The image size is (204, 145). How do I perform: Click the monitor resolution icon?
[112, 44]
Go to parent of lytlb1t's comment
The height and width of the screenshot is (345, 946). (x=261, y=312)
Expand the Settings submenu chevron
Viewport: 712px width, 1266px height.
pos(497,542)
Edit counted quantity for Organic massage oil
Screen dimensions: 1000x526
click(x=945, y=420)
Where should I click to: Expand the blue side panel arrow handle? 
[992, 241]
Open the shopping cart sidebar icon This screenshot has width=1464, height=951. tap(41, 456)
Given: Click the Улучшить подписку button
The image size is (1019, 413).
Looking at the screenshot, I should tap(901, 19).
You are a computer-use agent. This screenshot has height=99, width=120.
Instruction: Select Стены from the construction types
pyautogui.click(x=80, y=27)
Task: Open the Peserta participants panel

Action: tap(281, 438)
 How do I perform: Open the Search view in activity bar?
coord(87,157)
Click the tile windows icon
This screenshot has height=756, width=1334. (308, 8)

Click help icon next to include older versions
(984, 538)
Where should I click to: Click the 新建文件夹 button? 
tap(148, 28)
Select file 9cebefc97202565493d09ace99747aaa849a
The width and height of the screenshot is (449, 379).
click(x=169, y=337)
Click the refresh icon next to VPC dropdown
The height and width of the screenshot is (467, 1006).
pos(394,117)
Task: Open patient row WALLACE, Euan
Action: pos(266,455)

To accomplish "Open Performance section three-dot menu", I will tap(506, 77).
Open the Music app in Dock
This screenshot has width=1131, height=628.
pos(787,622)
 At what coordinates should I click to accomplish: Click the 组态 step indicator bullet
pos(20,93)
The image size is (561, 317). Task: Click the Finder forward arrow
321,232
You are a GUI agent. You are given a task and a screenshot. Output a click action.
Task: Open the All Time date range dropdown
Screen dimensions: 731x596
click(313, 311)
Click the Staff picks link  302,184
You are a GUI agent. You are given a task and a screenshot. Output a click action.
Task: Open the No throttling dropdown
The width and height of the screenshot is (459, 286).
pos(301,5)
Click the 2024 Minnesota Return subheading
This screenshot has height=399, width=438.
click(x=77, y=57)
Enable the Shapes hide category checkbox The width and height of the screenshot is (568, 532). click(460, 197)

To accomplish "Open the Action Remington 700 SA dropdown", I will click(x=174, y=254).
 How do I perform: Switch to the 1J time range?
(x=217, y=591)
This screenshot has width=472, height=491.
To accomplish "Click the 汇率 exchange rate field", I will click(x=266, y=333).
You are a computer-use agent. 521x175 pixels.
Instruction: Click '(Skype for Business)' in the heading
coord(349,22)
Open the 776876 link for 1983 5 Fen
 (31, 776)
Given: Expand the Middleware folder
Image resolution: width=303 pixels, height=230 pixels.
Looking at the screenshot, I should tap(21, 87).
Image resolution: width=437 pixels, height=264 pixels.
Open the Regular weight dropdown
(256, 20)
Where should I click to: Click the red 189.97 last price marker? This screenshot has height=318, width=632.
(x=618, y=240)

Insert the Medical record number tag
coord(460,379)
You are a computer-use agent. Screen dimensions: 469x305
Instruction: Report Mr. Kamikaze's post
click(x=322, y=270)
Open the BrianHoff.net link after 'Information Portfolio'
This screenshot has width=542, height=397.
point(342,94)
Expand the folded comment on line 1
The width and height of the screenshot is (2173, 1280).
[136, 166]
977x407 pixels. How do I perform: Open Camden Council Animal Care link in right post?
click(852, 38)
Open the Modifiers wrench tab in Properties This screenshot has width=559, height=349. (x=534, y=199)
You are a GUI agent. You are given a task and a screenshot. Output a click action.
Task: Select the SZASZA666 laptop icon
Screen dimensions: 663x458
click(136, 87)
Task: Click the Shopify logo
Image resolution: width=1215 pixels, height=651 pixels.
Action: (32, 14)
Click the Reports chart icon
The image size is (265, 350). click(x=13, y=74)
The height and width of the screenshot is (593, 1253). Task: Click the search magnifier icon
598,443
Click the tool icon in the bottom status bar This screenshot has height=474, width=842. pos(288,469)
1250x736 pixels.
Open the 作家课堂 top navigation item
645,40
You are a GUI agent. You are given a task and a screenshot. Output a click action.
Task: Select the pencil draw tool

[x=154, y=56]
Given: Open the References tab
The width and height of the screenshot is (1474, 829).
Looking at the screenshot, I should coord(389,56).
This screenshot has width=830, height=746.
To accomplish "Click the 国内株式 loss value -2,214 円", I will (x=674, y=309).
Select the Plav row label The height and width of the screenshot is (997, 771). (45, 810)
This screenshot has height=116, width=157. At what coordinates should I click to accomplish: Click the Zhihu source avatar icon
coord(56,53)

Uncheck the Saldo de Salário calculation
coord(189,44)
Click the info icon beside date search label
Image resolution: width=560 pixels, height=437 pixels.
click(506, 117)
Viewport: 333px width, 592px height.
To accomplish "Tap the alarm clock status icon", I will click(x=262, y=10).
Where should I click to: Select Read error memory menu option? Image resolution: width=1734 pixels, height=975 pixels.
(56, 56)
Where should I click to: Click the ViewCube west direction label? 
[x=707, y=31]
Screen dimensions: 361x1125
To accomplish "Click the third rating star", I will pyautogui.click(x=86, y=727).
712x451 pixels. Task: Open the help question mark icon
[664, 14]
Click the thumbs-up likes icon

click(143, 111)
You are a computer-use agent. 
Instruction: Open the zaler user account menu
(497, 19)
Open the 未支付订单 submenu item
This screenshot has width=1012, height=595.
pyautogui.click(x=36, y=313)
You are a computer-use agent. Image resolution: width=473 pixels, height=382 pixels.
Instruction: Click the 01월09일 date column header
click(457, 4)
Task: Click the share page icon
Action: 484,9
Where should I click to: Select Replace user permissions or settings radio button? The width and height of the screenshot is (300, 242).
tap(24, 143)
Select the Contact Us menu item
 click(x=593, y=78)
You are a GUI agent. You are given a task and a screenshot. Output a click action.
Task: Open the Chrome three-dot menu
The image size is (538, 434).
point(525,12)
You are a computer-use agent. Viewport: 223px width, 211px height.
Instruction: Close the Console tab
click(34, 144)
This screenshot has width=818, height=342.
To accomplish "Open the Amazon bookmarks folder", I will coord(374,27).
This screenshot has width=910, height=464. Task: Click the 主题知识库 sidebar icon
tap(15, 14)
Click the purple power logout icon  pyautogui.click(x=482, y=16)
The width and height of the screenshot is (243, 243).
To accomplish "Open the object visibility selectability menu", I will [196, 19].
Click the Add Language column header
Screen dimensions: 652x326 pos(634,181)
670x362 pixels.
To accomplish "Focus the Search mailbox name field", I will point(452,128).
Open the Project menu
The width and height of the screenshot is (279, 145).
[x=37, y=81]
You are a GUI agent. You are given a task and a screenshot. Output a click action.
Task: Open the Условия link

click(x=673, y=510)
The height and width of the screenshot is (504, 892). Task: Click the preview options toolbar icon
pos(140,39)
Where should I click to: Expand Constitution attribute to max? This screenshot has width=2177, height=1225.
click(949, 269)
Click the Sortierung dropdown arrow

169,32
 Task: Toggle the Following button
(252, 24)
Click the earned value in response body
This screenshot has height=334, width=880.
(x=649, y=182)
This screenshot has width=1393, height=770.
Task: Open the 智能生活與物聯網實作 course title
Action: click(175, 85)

——

- _Exercise instructions_: Rewrite every item above as a Markdown table with the columns Row and Line, numbering each line in order and omitting blank lines.

- _Reply to the exercise_:
| Row | Line |
|---|---|
| 1 | The image size is (204, 145). How do I perform: Click the monitor resolution icon? |
| 2 | [112, 44] |
| 3 | Go to parent of lytlb1t's comment |
| 4 | The height and width of the screenshot is (345, 946). (x=261, y=312) |
| 5 | Expand the Settings submenu chevron |
| 6 | Viewport: 712px width, 1266px height. |
| 7 | pos(497,542) |
| 8 | Edit counted quantity for Organic massage oil |
| 9 | Screen dimensions: 1000x526 |
| 10 | click(x=945, y=420) |
| 11 | Where should I click to: Expand the blue side panel arrow handle?  |
| 12 | [992, 241] |
| 13 | Open the shopping cart sidebar icon This screenshot has width=1464, height=951. tap(41, 456) |
| 14 | Given: Click the Улучшить подписку button |
| 15 | The image size is (1019, 413). |
| 16 | Looking at the screenshot, I should tap(901, 19). |
| 17 | You are a computer-use agent. This screenshot has height=99, width=120. |
| 18 | Instruction: Select Стены from the construction types |
| 19 | pyautogui.click(x=80, y=27) |
| 20 | Task: Open the Peserta participants panel |
| 21 | Action: tap(281, 438) |
| 22 |  How do I perform: Open the Search view in activity bar? |
| 23 | coord(87,157) |
| 24 | Click the tile windows icon |
| 25 | This screenshot has height=756, width=1334. (308, 8) |
| 26 | Click help icon next to include older versions |
| 27 | (984, 538) |
| 28 | Where should I click to: Click the 新建文件夹 button?  |
| 29 | tap(148, 28) |
| 30 | Select file 9cebefc97202565493d09ace99747aaa849a |
| 31 | The width and height of the screenshot is (449, 379). |
| 32 | click(x=169, y=337) |
| 33 | Click the refresh icon next to VPC dropdown |
| 34 | The height and width of the screenshot is (467, 1006). |
| 35 | pos(394,117) |
| 36 | Task: Open patient row WALLACE, Euan |
| 37 | Action: pos(266,455) |
| 38 | To accomplish "Open Performance section three-dot menu", I will tap(506, 77). |
| 39 | Open the Music app in Dock |
| 40 | This screenshot has width=1131, height=628. |
| 41 | pos(787,622) |
| 42 |  At what coordinates should I click to accomplish: Click the 组态 step indicator bullet |
| 43 | pos(20,93) |
| 44 | The image size is (561, 317). Task: Click the Finder forward arrow |
| 45 | 321,232 |
| 46 | You are a GUI agent. You are given a task and a screenshot. Output a click action. |
| 47 | Task: Open the All Time date range dropdown |
| 48 | Screen dimensions: 731x596 |
| 49 | click(313, 311) |
| 50 | Click the Staff picks link  302,184 |
| 51 | You are a GUI agent. You are given a task and a screenshot. Output a click action. |
| 52 | Task: Open the No throttling dropdown |
| 53 | The width and height of the screenshot is (459, 286). |
| 54 | pos(301,5) |
| 55 | Click the 2024 Minnesota Return subheading |
| 56 | This screenshot has height=399, width=438. |
| 57 | click(x=77, y=57) |
| 58 | Enable the Shapes hide category checkbox The width and height of the screenshot is (568, 532). click(460, 197) |
| 59 | To accomplish "Open the Action Remington 700 SA dropdown", I will click(x=174, y=254). |
| 60 |  How do I perform: Switch to the 1J time range? |
| 61 | (x=217, y=591) |
| 62 | This screenshot has width=472, height=491. |
| 63 | To accomplish "Click the 汇率 exchange rate field", I will click(x=266, y=333). |
| 64 | You are a computer-use agent. 521x175 pixels. |
| 65 | Instruction: Click '(Skype for Business)' in the heading |
| 66 | coord(349,22) |
| 67 | Open the 776876 link for 1983 5 Fen |
| 68 |  (31, 776) |
| 69 | Given: Expand the Middleware folder |
| 70 | Image resolution: width=303 pixels, height=230 pixels. |
| 71 | Looking at the screenshot, I should tap(21, 87). |
| 72 | Image resolution: width=437 pixels, height=264 pixels. |
| 73 | Open the Regular weight dropdown |
| 74 | (256, 20) |
| 75 | Where should I click to: Click the red 189.97 last price marker? This screenshot has height=318, width=632. |
| 76 | (x=618, y=240) |
| 77 | Insert the Medical record number tag |
| 78 | coord(460,379) |
| 79 | You are a computer-use agent. Screen dimensions: 469x305 |
| 80 | Instruction: Report Mr. Kamikaze's post |
| 81 | click(x=322, y=270) |
| 82 | Open the BrianHoff.net link after 'Information Portfolio' |
| 83 | This screenshot has width=542, height=397. |
| 84 | point(342,94) |
| 85 | Expand the folded comment on line 1 |
| 86 | The width and height of the screenshot is (2173, 1280). |
| 87 | [136, 166] |
| 88 | 977x407 pixels. How do I perform: Open Camden Council Animal Care link in right post? |
| 89 | click(852, 38) |
| 90 | Open the Modifiers wrench tab in Properties This screenshot has width=559, height=349. (x=534, y=199) |
| 91 | You are a GUI agent. You are given a task and a screenshot. Output a click action. |
| 92 | Task: Select the SZASZA666 laptop icon |
| 93 | Screen dimensions: 663x458 |
| 94 | click(136, 87) |
| 95 | Task: Click the Shopify logo |
| 96 | Image resolution: width=1215 pixels, height=651 pixels. |
| 97 | Action: (32, 14) |
| 98 | Click the Reports chart icon |
| 99 | The image size is (265, 350). click(x=13, y=74) |
| 100 | The height and width of the screenshot is (593, 1253). Task: Click the search magnifier icon |
| 101 | 598,443 |
| 102 | Click the tool icon in the bottom status bar This screenshot has height=474, width=842. pos(288,469) |
| 103 | 1250x736 pixels. |
| 104 | Open the 作家课堂 top navigation item |
| 105 | 645,40 |
| 106 | You are a GUI agent. You are given a task and a screenshot. Output a click action. |
| 107 | Task: Select the pencil draw tool |
| 108 | [x=154, y=56] |
| 109 | Given: Open the References tab |
| 110 | The width and height of the screenshot is (1474, 829). |
| 111 | Looking at the screenshot, I should coord(389,56). |
| 112 | This screenshot has width=830, height=746. |
| 113 | To accomplish "Click the 国内株式 loss value -2,214 円", I will (x=674, y=309). |
| 114 | Select the Plav row label The height and width of the screenshot is (997, 771). (45, 810) |
| 115 | This screenshot has height=116, width=157. At what coordinates should I click to accomplish: Click the Zhihu source avatar icon |
| 116 | coord(56,53) |
| 117 | Uncheck the Saldo de Salário calculation |
| 118 | coord(189,44) |
| 119 | Click the info icon beside date search label |
| 120 | Image resolution: width=560 pixels, height=437 pixels. |
| 121 | click(506, 117) |
| 122 | Viewport: 333px width, 592px height. |
| 123 | To accomplish "Tap the alarm clock status icon", I will click(x=262, y=10). |
| 124 | Where should I click to: Select Read error memory menu option? Image resolution: width=1734 pixels, height=975 pixels. |
| 125 | (56, 56) |
| 126 | Where should I click to: Click the ViewCube west direction label?  |
| 127 | [x=707, y=31] |
| 128 | Screen dimensions: 361x1125 |
| 129 | To accomplish "Click the third rating star", I will pyautogui.click(x=86, y=727). |
| 130 | 712x451 pixels. Task: Open the help question mark icon |
| 131 | [664, 14] |
| 132 | Click the thumbs-up likes icon |
| 133 | click(143, 111) |
| 134 | You are a computer-use agent.  |
| 135 | Instruction: Open the zaler user account menu |
| 136 | (497, 19) |
| 137 | Open the 未支付订单 submenu item |
| 138 | This screenshot has width=1012, height=595. |
| 139 | pyautogui.click(x=36, y=313) |
| 140 | You are a computer-use agent. Image resolution: width=473 pixels, height=382 pixels. |
| 141 | Instruction: Click the 01월09일 date column header |
| 142 | click(457, 4) |
| 143 | Task: Click the share page icon |
| 144 | Action: 484,9 |
| 145 | Where should I click to: Select Replace user permissions or settings radio button? The width and height of the screenshot is (300, 242). |
| 146 | tap(24, 143) |
| 147 | Select the Contact Us menu item |
| 148 |  click(x=593, y=78) |
| 149 | You are a GUI agent. You are given a task and a screenshot. Output a click action. |
| 150 | Task: Open the Chrome three-dot menu |
| 151 | The image size is (538, 434). |
| 152 | point(525,12) |
| 153 | You are a computer-use agent. Viewport: 223px width, 211px height. |
| 154 | Instruction: Close the Console tab |
| 155 | click(34, 144) |
| 156 | This screenshot has width=818, height=342. |
| 157 | To accomplish "Open the Amazon bookmarks folder", I will coord(374,27). |
| 158 | This screenshot has width=910, height=464. Task: Click the 主题知识库 sidebar icon |
| 159 | tap(15, 14) |
| 160 | Click the purple power logout icon  pyautogui.click(x=482, y=16) |
| 161 | The width and height of the screenshot is (243, 243). |
| 162 | To accomplish "Open the object visibility selectability menu", I will [196, 19]. |
| 163 | Click the Add Language column header |
| 164 | Screen dimensions: 652x326 pos(634,181) |
| 165 | 670x362 pixels. |
| 166 | To accomplish "Focus the Search mailbox name field", I will point(452,128). |
| 167 | Open the Project menu |
| 168 | The width and height of the screenshot is (279, 145). |
| 169 | [x=37, y=81] |
| 170 | You are a GUI agent. You are given a task and a screenshot. Output a click action. |
| 171 | Task: Open the Условия link |
| 172 | click(x=673, y=510) |
| 173 | The height and width of the screenshot is (504, 892). Task: Click the preview options toolbar icon |
| 174 | pos(140,39) |
| 175 | Where should I click to: Expand Constitution attribute to max? This screenshot has width=2177, height=1225. |
| 176 | click(949, 269) |
| 177 | Click the Sortierung dropdown arrow |
| 178 | 169,32 |
| 179 |  Task: Toggle the Following button |
| 180 | (252, 24) |
| 181 | Click the earned value in response body |
| 182 | This screenshot has height=334, width=880. |
| 183 | (x=649, y=182) |
| 184 | This screenshot has width=1393, height=770. |
| 185 | Task: Open the 智能生活與物聯網實作 course title |
| 186 | Action: click(175, 85) |